Would you return the lines from the one that contains "Travel To Camp (120, 1213)" to the last line of the entries below, exactly and with nothing added?

BEGIN PROVIDED DATA

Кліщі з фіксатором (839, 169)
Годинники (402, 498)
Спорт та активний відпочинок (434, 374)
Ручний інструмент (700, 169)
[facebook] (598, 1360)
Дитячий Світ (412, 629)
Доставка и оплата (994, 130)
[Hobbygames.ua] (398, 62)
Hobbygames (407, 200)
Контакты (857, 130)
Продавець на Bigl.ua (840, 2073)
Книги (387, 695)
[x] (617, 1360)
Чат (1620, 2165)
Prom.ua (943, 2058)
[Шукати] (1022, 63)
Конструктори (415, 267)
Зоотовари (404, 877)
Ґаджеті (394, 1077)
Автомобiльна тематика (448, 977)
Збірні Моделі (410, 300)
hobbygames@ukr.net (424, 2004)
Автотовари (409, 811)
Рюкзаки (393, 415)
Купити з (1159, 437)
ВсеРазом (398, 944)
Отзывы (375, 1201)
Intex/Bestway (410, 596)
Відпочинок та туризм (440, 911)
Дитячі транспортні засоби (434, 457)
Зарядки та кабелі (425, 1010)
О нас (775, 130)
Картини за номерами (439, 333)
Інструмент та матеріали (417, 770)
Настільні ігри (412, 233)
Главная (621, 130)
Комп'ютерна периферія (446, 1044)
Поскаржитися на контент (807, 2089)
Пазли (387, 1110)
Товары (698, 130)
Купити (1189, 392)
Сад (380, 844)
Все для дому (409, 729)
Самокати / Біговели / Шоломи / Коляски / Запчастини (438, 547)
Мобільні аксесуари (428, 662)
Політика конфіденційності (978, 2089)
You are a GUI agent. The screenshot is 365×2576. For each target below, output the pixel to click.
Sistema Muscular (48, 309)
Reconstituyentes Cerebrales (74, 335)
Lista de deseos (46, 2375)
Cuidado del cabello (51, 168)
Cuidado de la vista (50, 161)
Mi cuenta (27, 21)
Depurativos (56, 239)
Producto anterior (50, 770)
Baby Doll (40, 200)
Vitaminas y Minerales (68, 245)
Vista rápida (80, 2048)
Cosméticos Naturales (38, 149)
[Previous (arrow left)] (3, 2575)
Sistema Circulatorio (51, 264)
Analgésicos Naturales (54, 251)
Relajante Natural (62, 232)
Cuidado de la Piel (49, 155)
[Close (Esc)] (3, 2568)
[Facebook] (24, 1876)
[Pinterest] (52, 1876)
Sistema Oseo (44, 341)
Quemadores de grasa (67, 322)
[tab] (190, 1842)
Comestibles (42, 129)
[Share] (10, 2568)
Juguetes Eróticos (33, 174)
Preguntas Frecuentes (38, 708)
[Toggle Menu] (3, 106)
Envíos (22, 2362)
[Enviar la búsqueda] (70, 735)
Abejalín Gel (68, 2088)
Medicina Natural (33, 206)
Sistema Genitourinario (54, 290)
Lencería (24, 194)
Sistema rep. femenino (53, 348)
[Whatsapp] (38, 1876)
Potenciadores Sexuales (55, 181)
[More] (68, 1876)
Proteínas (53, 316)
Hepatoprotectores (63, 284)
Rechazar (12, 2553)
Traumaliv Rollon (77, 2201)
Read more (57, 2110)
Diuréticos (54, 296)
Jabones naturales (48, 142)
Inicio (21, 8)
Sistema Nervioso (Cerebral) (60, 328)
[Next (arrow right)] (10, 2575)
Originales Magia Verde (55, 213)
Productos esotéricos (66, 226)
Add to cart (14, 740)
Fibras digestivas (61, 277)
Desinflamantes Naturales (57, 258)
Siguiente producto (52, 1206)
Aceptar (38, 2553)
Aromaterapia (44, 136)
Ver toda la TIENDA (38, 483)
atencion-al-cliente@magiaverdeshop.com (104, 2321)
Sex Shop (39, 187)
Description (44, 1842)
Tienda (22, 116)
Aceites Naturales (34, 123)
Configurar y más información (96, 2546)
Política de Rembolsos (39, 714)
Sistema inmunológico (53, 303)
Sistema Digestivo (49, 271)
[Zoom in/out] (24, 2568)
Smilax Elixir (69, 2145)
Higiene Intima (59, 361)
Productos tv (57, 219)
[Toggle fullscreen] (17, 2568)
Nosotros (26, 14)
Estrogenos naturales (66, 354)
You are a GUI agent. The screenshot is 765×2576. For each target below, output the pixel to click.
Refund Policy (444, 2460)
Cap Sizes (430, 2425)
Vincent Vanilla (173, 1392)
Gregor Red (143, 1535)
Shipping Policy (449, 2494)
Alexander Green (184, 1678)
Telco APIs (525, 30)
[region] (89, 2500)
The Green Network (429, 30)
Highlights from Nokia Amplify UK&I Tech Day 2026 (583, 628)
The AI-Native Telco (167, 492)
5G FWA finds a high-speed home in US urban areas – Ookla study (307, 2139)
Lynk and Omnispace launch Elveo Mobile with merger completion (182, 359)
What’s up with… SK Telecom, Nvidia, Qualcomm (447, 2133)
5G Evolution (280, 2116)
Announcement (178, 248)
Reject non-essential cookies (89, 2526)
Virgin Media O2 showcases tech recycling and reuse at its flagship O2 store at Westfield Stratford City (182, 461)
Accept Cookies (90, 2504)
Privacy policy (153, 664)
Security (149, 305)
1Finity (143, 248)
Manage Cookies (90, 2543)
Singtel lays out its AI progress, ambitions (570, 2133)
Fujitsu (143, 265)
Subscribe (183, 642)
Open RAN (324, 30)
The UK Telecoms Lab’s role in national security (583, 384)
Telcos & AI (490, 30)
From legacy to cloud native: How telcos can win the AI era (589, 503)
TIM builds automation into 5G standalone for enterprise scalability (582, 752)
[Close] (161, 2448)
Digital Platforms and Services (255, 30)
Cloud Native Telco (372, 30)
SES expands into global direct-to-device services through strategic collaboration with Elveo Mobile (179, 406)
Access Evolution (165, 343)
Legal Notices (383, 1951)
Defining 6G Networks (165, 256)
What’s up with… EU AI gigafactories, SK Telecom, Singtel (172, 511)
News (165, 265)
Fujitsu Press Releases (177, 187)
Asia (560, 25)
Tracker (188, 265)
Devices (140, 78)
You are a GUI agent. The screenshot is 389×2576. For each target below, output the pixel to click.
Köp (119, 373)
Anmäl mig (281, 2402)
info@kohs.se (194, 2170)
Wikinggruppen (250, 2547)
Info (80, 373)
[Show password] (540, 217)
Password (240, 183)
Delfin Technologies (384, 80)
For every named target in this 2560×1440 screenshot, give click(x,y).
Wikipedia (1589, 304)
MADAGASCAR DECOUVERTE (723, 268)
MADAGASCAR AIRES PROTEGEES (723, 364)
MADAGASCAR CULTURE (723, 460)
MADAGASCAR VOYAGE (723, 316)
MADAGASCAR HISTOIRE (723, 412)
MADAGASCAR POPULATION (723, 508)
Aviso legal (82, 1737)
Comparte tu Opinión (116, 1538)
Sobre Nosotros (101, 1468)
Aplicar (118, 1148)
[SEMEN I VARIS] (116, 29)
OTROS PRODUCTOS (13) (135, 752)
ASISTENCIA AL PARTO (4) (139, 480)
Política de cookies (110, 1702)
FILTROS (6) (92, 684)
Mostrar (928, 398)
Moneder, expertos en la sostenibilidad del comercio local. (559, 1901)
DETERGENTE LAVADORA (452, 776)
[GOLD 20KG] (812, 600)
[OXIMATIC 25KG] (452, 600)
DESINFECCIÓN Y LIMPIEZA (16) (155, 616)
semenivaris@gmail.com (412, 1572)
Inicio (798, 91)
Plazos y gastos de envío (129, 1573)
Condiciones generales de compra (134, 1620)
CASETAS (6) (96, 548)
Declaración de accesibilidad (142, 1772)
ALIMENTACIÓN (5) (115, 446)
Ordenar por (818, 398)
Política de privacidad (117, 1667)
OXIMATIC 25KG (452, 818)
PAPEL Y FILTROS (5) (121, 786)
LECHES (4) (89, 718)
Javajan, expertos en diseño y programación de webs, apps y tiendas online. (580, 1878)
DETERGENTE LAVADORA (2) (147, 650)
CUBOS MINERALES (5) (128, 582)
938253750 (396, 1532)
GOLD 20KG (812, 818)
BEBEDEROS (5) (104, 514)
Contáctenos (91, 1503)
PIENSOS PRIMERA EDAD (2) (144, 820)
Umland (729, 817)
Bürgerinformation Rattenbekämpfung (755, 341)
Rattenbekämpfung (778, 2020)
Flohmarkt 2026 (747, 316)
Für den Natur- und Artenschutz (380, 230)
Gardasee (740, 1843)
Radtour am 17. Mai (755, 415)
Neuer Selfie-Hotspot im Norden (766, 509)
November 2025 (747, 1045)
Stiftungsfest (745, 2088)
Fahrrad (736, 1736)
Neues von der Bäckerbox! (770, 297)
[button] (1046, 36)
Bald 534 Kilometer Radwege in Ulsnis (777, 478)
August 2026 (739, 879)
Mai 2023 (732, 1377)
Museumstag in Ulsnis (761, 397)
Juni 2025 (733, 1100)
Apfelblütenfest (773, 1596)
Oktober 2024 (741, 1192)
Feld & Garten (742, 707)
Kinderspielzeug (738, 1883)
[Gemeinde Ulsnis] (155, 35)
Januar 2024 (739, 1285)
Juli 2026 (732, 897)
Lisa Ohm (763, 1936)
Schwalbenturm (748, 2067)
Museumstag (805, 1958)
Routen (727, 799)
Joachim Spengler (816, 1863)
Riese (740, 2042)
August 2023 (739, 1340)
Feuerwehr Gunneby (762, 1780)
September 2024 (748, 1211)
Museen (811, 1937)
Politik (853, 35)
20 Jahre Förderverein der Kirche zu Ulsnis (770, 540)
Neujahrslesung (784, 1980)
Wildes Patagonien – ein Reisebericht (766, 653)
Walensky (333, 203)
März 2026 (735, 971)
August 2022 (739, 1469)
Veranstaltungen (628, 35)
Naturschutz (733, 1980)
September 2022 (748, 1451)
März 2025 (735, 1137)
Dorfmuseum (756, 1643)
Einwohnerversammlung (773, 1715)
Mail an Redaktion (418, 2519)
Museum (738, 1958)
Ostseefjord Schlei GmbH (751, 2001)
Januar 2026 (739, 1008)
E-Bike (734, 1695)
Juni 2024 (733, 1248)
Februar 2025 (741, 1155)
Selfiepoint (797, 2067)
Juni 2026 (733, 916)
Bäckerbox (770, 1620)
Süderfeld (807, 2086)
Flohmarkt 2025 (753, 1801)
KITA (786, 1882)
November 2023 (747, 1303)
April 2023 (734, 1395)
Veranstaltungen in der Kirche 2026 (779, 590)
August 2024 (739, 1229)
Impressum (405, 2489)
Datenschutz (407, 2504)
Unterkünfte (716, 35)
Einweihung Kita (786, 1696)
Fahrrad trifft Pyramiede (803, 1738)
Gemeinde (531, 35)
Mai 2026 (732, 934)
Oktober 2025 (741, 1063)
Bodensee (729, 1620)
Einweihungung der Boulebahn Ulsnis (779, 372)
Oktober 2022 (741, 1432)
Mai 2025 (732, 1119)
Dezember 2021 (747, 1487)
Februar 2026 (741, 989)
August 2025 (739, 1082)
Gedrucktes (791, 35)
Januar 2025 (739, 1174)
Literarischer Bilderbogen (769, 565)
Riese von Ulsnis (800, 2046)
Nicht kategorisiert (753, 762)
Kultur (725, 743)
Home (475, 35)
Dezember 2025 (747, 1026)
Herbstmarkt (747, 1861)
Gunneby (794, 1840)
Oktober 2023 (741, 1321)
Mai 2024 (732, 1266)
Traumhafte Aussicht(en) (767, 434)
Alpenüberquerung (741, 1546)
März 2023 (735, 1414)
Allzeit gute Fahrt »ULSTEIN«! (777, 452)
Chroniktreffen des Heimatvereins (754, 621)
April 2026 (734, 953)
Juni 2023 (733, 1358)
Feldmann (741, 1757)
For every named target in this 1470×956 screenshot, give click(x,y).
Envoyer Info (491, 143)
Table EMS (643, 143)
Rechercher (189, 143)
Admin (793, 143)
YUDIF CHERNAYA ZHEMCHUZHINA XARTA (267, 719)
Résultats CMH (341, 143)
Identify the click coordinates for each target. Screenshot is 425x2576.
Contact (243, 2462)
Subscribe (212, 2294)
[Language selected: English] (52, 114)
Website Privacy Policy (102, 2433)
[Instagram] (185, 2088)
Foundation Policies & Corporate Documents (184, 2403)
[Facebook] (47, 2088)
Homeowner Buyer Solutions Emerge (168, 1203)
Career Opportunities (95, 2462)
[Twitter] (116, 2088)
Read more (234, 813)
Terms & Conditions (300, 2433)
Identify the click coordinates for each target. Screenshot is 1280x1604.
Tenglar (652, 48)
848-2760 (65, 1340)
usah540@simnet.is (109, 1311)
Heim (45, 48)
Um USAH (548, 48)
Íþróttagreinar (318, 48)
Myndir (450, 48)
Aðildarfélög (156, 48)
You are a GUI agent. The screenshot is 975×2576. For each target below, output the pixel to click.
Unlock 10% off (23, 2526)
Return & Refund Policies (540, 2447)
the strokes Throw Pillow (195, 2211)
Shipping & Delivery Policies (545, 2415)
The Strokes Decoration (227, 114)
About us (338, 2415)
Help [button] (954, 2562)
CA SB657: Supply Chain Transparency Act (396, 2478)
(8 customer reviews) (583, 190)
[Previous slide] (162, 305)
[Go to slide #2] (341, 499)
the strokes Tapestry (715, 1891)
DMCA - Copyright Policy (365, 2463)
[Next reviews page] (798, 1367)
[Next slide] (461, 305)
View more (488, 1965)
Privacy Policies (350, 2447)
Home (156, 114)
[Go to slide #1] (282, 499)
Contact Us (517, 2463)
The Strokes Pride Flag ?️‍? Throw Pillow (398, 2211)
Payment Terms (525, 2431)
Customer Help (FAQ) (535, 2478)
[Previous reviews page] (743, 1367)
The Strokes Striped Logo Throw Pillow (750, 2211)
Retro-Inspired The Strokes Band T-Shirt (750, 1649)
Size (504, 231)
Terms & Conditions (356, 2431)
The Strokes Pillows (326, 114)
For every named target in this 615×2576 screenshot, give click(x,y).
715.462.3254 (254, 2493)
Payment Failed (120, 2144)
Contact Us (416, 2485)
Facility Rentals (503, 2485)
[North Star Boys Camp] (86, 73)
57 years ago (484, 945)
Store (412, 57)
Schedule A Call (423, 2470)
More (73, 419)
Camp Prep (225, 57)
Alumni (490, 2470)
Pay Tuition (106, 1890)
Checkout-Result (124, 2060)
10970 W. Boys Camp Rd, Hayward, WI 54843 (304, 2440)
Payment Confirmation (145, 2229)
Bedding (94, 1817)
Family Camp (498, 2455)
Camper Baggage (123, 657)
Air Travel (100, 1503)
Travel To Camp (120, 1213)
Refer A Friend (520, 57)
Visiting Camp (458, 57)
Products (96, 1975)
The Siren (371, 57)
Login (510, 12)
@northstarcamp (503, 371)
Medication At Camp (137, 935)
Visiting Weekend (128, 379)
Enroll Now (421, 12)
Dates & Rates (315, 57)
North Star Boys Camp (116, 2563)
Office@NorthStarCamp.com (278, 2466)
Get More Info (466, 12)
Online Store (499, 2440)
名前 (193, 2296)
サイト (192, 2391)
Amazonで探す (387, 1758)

END PROVIDED DATA

- **YOUR SOLUTION**:
Travel To Camp (120, 1213)
Refer A Friend (520, 57)
Visiting Camp (458, 57)
Products (96, 1975)
The Siren (371, 57)
Login (510, 12)
@northstarcamp (503, 371)
Medication At Camp (137, 935)
Visiting Weekend (128, 379)
Enroll Now (421, 12)
Dates & Rates (315, 57)
North Star Boys Camp (116, 2563)
Office@NorthStarCamp.com (278, 2466)
Get More Info (466, 12)
Online Store (499, 2440)
名前 (193, 2296)
サイト (192, 2391)
Amazonで探す (387, 1758)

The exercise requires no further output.